4 tips from a billionaire founder that are worth heeding


I’m a heavy user of FlipBoard, as it often surfaces worthwhile stories about founders and mentoring. However, I’ve noticed over the past few months that it has presented more and more clickbait, “The single secret to immortality,” “How to get rich while you sleep,”, “How to become rich and famous even if you are over 70!” and more!

I always ignore these headlines, but for some reason I read the Entrepreneur.com article 4 Lessons From an Entrepreneur Who Became a Self-Made Billionaire Before Turning 40, by Daniel Priestley, which even sports a clickbait subtitle, Bhavin Turakhia and his brother Divyank started their billion-dollar journey with a $375 loan. This turned out to be an article worth reading and annotating for my readers.

Not only has Indian entrepreneur Bhavin Turakhia built and sold three companies for a total of over $1 billion, he and his brother have never raised external funding!

Bhavin is a massive advocate of bootstrapping a business unless it is absolutely essential to seek investment. He says, “When you truly believe in the value of what you are creating, diluting the equity is the most expensive way to grow.”

Here are four lessons he passes on the first two of which I’ve not seen before in the hundreds of articles and books I’ve read about startups. And these are all lessons well worth learning.

Lesson 1: Value creation over valuation

Many of the founders I mentor are obsessed with raising money and once you enter that process you quickly become obsessed with your valuation, as it determines how much dilution your equity will suffer in direct proportion to how much money you raise. But Bhavin believes that founders must focus not on valuation, which is an important number only to founders and investors, but on the value you provide to your customers. But how do you measure customer value? Rather than get snagged in the typical founder metrics of eyeballs, traffic and employee headcount, Bhavin focuses on net-promoter-score (NPS), customer satisfaction, and profit. Heed Bhavin’s words, “Valuation is a side-effect, not a goal.”
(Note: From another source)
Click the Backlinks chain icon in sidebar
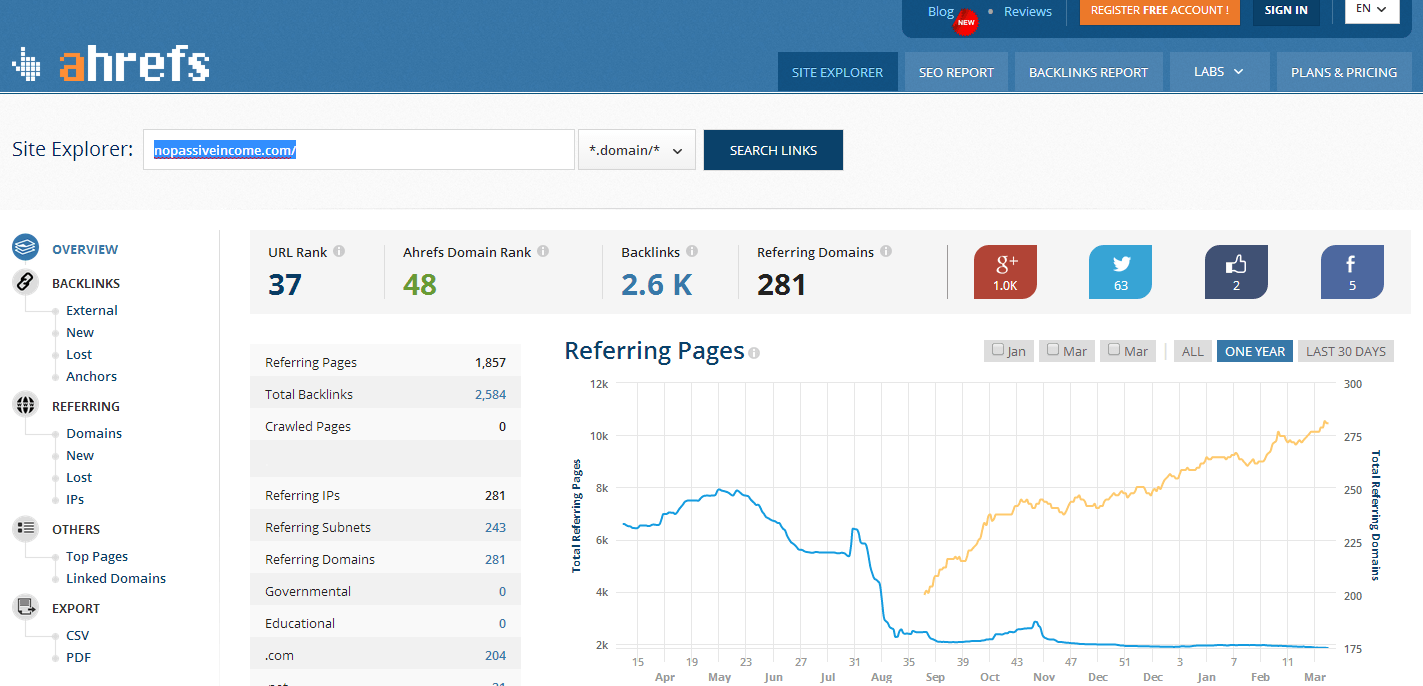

Lesson 2: Creativity over cash

Well this seems counter to the prevailing wisdom, isn’t cash king?! Well Bhavin sees two common problems companies have that raise too much capital: one, they end up overpaying for customer acquisition, rather than employing no-cost, low-cost guerilla marketing techniques to acquire customers. Hiring an agency to conduct a focus group foregoes the needed face to face interactions with your customers. Here’s another great quote from Bhavin: “Adversity causes innovation.” “If a business is too well-funded, there’s always a temptation to throw money at problems rather than digging deep for an innovative solution.” Also known as “Necessity is the mother of invention.”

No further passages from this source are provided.